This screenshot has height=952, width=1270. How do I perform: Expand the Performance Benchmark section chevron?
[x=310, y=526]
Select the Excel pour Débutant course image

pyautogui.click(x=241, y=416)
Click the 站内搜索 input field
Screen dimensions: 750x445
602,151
===============
▸ Work order: In full and without deviation, reproduce the entries above.

▸ Response for this exercise:
This screenshot has height=952, width=1270. How do I perform: Expand the Performance Benchmark section chevron?
[x=310, y=526]
Select the Excel pour Débutant course image

pyautogui.click(x=241, y=416)
Click the 站内搜索 input field
Screen dimensions: 750x445
602,151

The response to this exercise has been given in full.